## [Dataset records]
┄┄┄┄┄┄

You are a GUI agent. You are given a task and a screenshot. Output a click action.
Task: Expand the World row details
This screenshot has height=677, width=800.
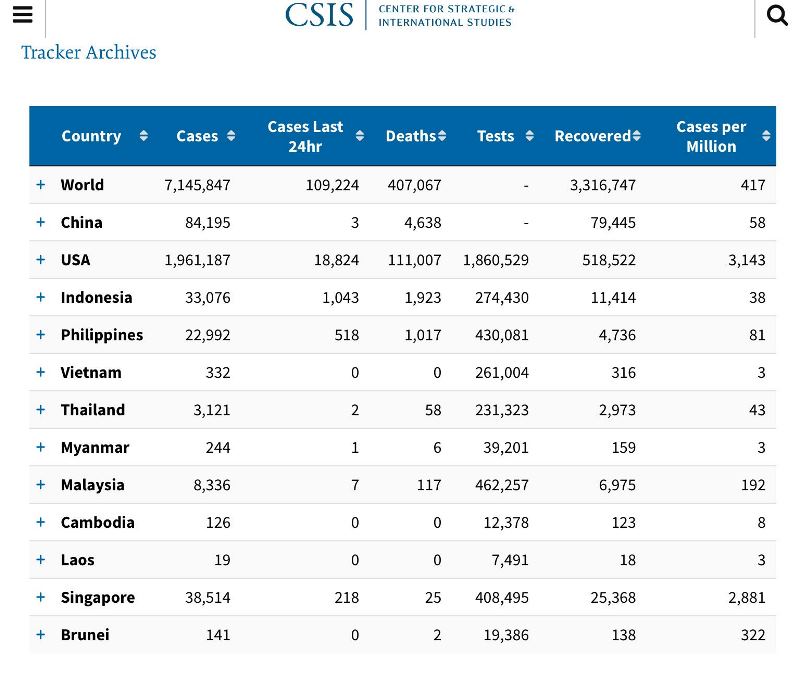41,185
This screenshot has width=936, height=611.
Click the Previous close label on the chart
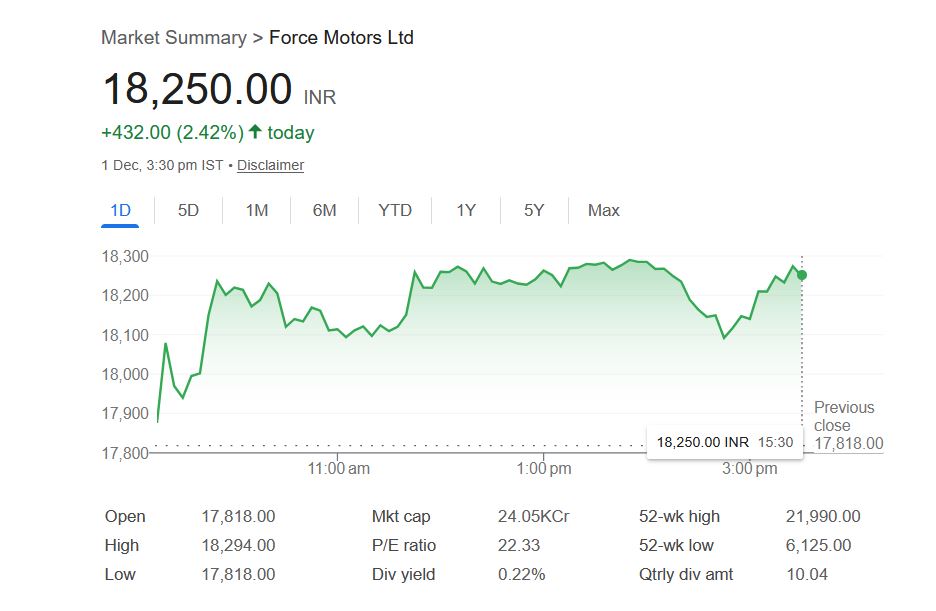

┄┄┄┄┄┄

All lines from the one bearing "This screenshot has height=677, width=800." through the last line of the records, and only those, should be duplicated exactly; no picture belongs in the copy.

## [EXERCISE ANSWER]
This screenshot has height=677, width=800.
41,185
This screenshot has width=936, height=611.
Click the Previous close label on the chart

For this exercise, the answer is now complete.